## [Aufgabenliste]
**1)** Gegen welchen Gegner tritt Borussia Dortmund laut dem Zeitungsartikel am Mittwoch im DFB-Pokal an?
**2)** Aktualisiere den Abschnitt des Zeitungsartikels, der mit „Laut Informationen der“ beginnt und sich bis „Krisenstabs dem Blatt.“ fortsetzt, indem du „Mannschaftsbus“ durch „Teambus“ ersetzt.

══ Textblock ══

Schwäbische Zeitung (Riedlingen)
Der BVB spielt auf Bewährung
Nach den Zwischenfällen am Samstag herrscht beim BVB nur wenig Euphorie vor dem Pokal – Tuchel warnt vor Pauschalverurteilungen
(SID/dpa/sz) - Für Borussia Dortmund geht es am Mittwoch gegen Hertha BSC (20.45/ARD und Sky) um mehr als den Einzug ins Viertelfinale des DFB-Pokals. Für den deutschen Vizemeister, die Verantwortlichen um Geschäftsführer Hans-Joachim Watzke und die zahlreichen BVB-Fans steht mehr denn je das Ansehen auf dem Spiel. Nach den skandalösen Vorfällen im Rahmen des Bundesligaduells am vergangenen Samstag gegen RB Leipzig, bei denen Chaoten RB-Anhänger, darunter auch Familien mit Kindern, angegriffen hatten und im Stadion teils geschmacklose Transparente gegen Leipzig aufgehängt worden waren, hagelte es Kritik.
Einen erneuten Eklat beim DFBPokal-Achtelfinale gegen Hertha BSC am Mittwoch (20.45 Uhr/ARD und Sky) können sich die Westfalen nicht leisten. Von Vorfreude auf das Pokalspiel ist jedenfalls wenig zu spüren. Fieberhaft fahndet der BVB nach denjenigen, die am Samstag Grenzen überschritten hatten. Erste Übeltäter konnten laut Watzke identifiziert werden. Stadionverbote gegen Einzelne hat der BVB in der Vergangenheit bereits ausgesprochen, nicht auszuschließen, dass jetzt sogar ganze Ultra-Gruppen ausgeschlossen werden.
Laut Informationen der „Süddeutschen Zeitung“planten die Angreifer ursprünglich den Mannschaftsbus der Leipziger ins Visier zu nehmen. Dies habe die Polizei jedoch durch eine Umleitung verhindert. „Den Frust über diesen vereitelten Angriff auf den Leipziger Mannschaftsbus haben die Leute dann völlig unkontrolliert an den Leipziger Gästefans und den Polizeibeamten ausgelassen“, sagte ein namentlich nicht genanntes Mitglied des Dortmunder Krisenstabs dem Blatt.

═══
══ Quellenangaben ══

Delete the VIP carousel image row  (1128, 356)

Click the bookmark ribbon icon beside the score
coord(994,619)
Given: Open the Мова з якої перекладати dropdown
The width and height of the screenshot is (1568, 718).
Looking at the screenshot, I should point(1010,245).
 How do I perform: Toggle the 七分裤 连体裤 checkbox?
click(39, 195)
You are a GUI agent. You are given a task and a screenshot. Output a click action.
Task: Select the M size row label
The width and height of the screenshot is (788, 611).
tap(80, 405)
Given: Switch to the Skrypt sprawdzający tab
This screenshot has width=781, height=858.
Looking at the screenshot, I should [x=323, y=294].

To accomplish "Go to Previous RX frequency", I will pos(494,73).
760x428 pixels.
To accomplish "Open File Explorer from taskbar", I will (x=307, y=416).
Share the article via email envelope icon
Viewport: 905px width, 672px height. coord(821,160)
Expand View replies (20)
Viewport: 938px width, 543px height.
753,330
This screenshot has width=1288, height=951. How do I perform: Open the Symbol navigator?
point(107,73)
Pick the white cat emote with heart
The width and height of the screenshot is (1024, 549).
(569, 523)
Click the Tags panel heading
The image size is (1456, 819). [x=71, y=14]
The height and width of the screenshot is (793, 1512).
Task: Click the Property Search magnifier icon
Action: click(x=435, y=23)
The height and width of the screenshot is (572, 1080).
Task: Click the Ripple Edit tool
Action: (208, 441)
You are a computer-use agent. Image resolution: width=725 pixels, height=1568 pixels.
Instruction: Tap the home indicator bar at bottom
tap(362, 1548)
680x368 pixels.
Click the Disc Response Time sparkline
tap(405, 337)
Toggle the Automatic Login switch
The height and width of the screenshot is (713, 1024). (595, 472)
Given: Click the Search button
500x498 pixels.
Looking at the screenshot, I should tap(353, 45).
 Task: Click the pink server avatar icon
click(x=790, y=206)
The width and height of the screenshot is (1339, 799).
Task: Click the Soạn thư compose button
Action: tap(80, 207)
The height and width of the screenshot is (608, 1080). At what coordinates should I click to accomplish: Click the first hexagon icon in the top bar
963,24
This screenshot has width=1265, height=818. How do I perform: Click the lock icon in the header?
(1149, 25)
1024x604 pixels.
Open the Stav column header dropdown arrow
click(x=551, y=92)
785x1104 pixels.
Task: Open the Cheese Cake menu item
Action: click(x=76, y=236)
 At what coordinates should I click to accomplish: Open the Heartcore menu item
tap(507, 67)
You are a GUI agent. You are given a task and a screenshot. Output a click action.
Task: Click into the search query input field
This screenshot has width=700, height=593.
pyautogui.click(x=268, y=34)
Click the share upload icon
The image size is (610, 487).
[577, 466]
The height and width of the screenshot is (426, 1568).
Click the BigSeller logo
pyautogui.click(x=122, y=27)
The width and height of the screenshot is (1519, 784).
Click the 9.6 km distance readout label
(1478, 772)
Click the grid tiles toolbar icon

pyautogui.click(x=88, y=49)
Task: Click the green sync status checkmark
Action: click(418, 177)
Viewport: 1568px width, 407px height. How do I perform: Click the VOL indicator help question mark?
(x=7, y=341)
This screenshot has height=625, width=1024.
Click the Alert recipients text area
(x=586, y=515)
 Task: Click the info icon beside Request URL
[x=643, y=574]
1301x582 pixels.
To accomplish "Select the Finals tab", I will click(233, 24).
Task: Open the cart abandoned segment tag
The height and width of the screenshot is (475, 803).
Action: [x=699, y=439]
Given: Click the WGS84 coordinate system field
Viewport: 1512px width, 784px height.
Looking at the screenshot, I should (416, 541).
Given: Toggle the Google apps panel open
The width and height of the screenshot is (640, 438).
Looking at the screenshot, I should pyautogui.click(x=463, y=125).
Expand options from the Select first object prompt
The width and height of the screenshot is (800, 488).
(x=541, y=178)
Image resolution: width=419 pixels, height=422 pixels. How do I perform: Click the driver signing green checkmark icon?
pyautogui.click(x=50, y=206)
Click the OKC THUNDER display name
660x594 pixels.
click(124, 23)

═══

## [Antworten je Eintrag]
**1)** Gegen Hertha BSC.

**2)**
Laut Informationen der „Süddeutschen Zeitung“planten die Angreifer ursprünglich den Teambus der Leipziger ins Visier zu nehmen. Dies habe die Polizei jedoch durch eine Umleitung verhindert. „Den Frust über diesen vereitelten Angriff auf den Leipziger Teambus haben die Leute dann völlig unkontrolliert an den Leipziger Gästefans und den Polizeibeamten ausgelassen“, sagte ein namentlich nicht genanntes Mitglied des Dortmunder Krisenstabs dem Blatt.